## Your goal
An exact copy is needed of the lines from the one that contains "Task: Uncheck the Midface ratio checkbox" through the final line of the data below, with pictures left out.

Stored data entries
---
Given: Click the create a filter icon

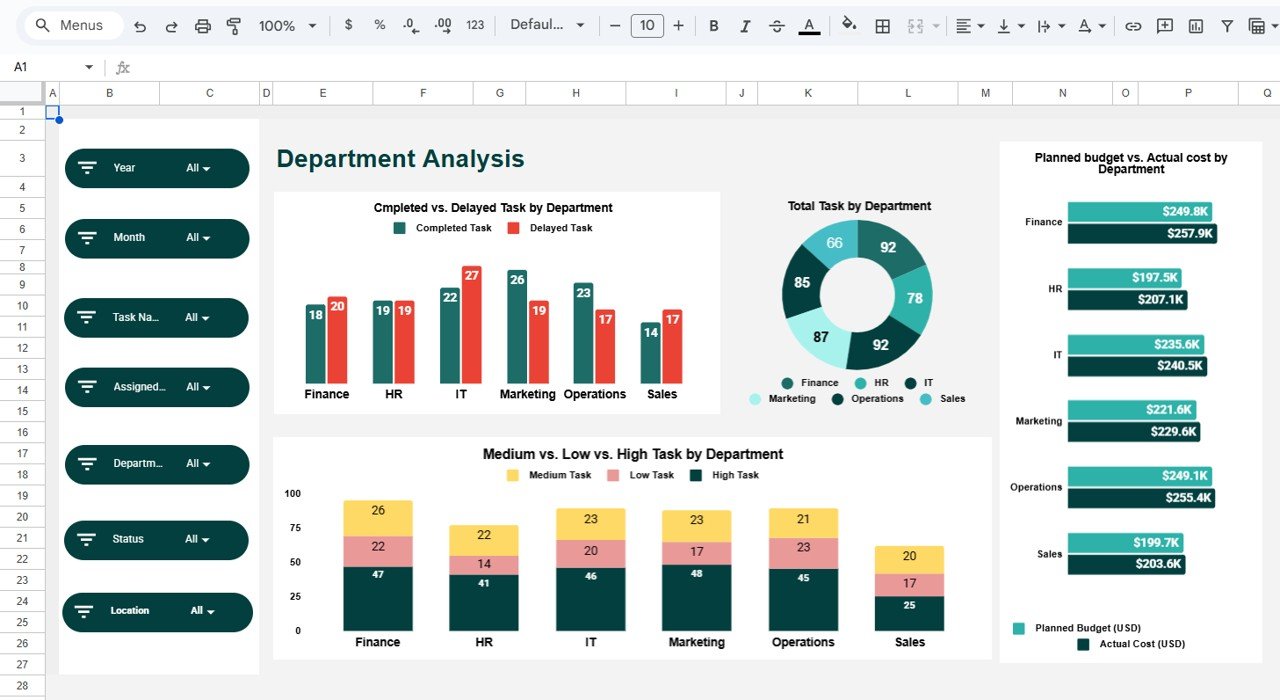Looking at the screenshot, I should click(x=1227, y=26).
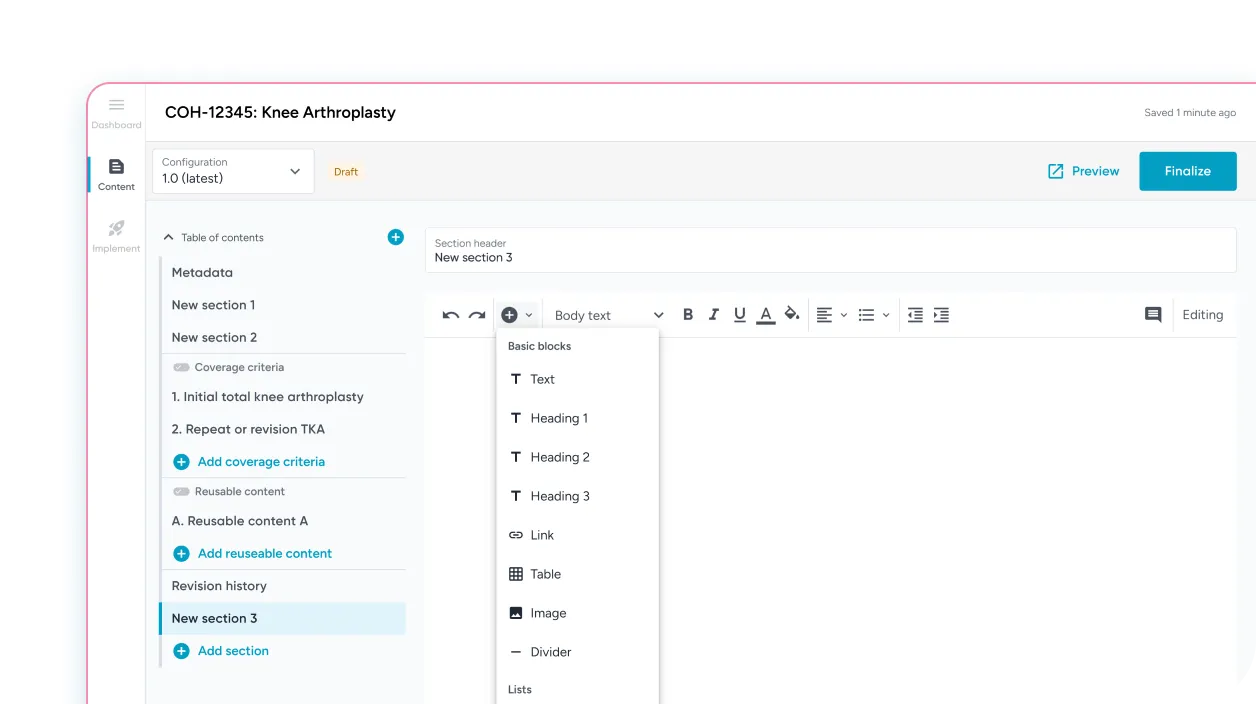Increase text indentation
Screen dimensions: 1256x704
tap(941, 314)
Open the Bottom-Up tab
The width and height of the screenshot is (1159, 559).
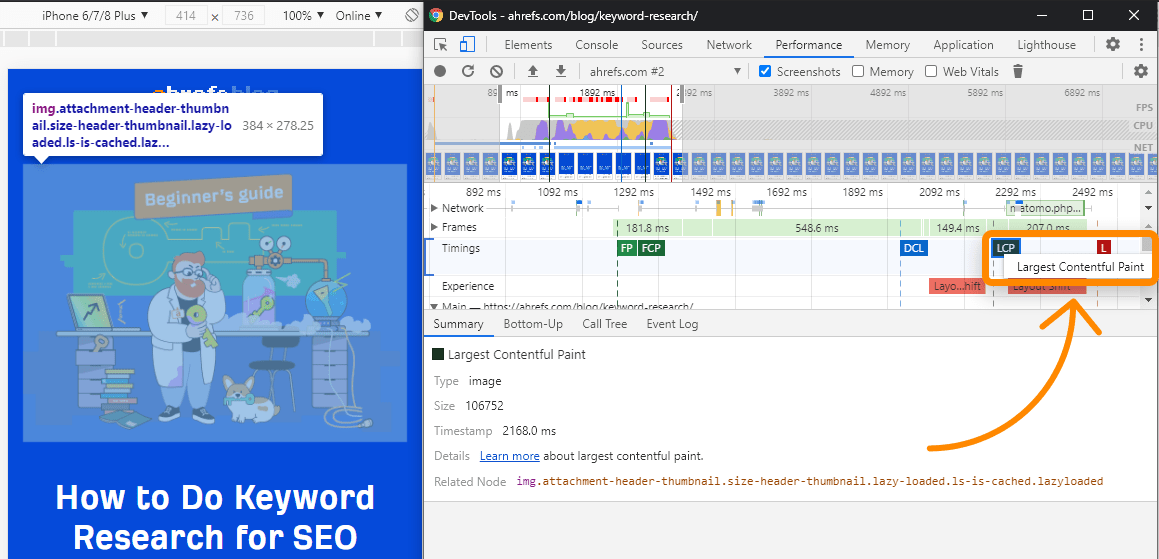coord(533,324)
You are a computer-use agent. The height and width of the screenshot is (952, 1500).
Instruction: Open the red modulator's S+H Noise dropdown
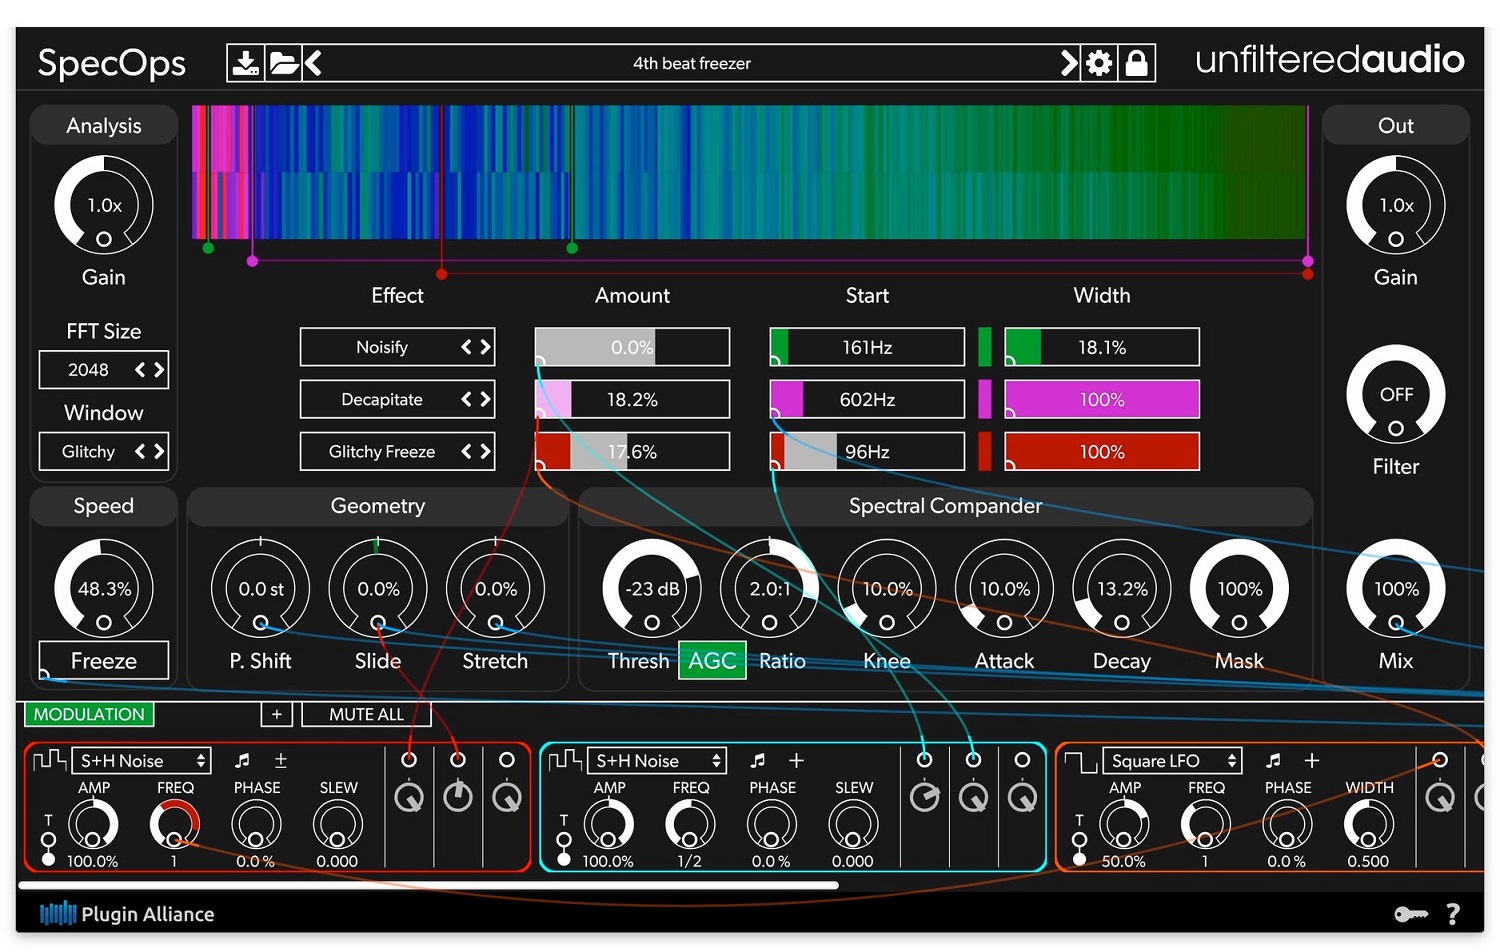(142, 761)
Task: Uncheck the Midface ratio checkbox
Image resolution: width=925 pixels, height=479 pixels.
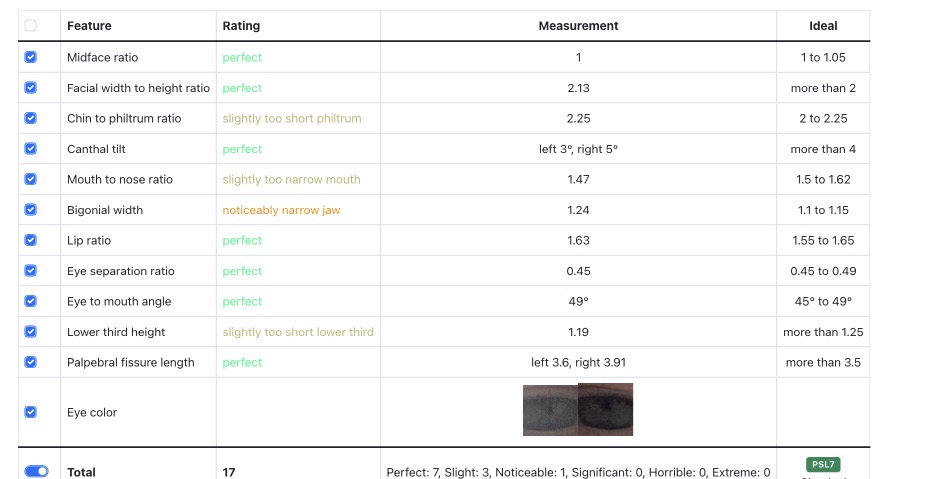Action: coord(31,57)
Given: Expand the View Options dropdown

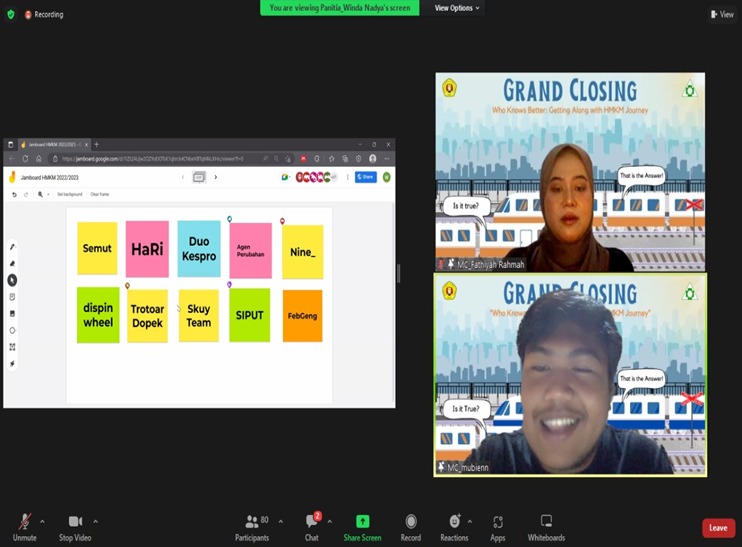Looking at the screenshot, I should (457, 8).
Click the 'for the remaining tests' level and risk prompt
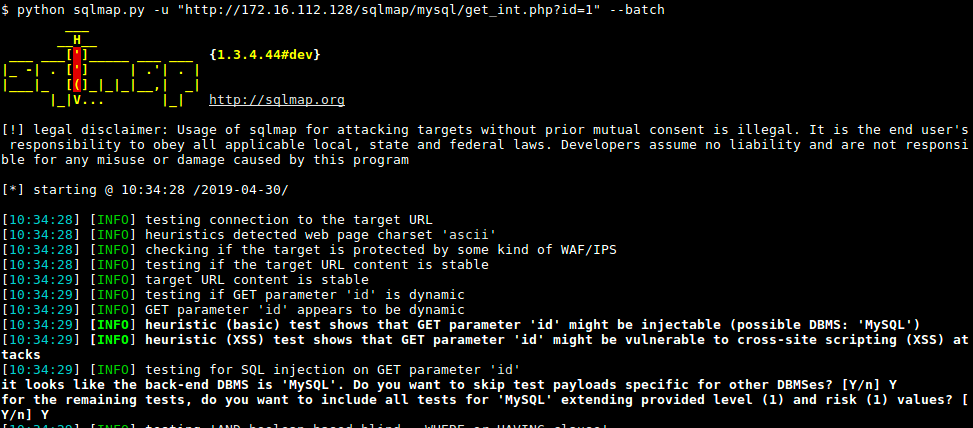This screenshot has height=428, width=973. (480, 399)
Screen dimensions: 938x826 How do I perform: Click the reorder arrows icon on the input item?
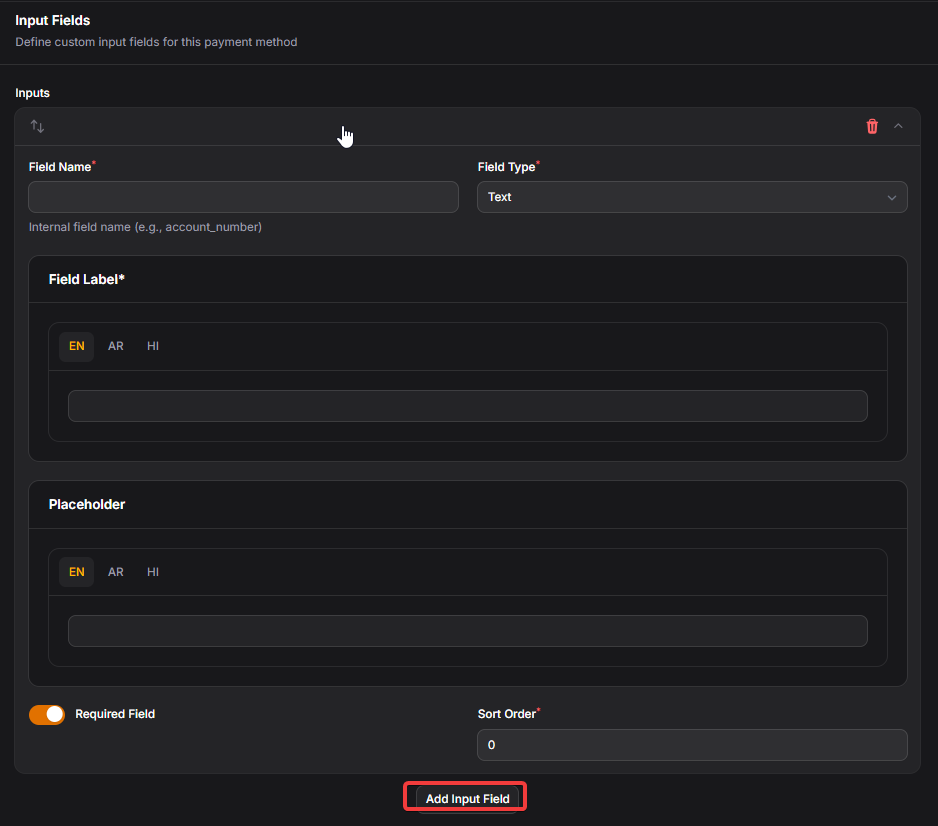point(37,126)
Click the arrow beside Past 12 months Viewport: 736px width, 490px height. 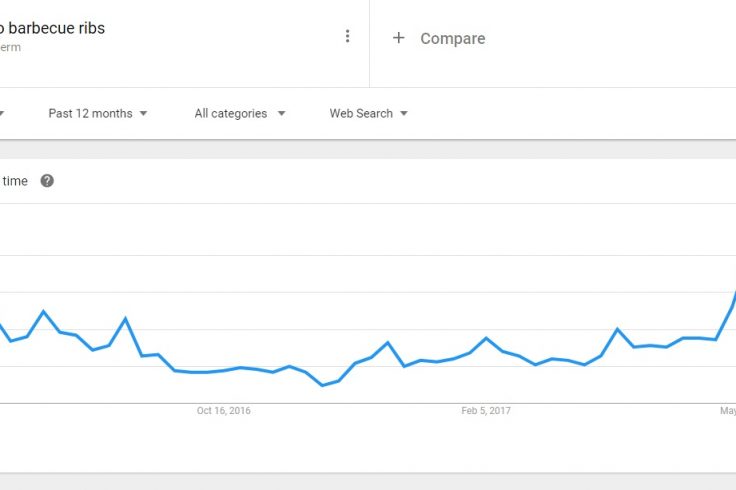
---
## Expected answer
Task: Uncheck the Midface ratio checkbox
Image resolution: width=925 pixels, height=479 pixels.
Action: coord(31,57)
Given: Expand the View Options dropdown

Looking at the screenshot, I should (457, 8).
Click the 'for the remaining tests' level and risk prompt
This screenshot has height=428, width=973. (480, 399)
Screen dimensions: 938x826 How do I perform: Click the reorder arrows icon on the input item?
point(37,126)
Click the arrow beside Past 12 months Viewport: 736px width, 490px height. 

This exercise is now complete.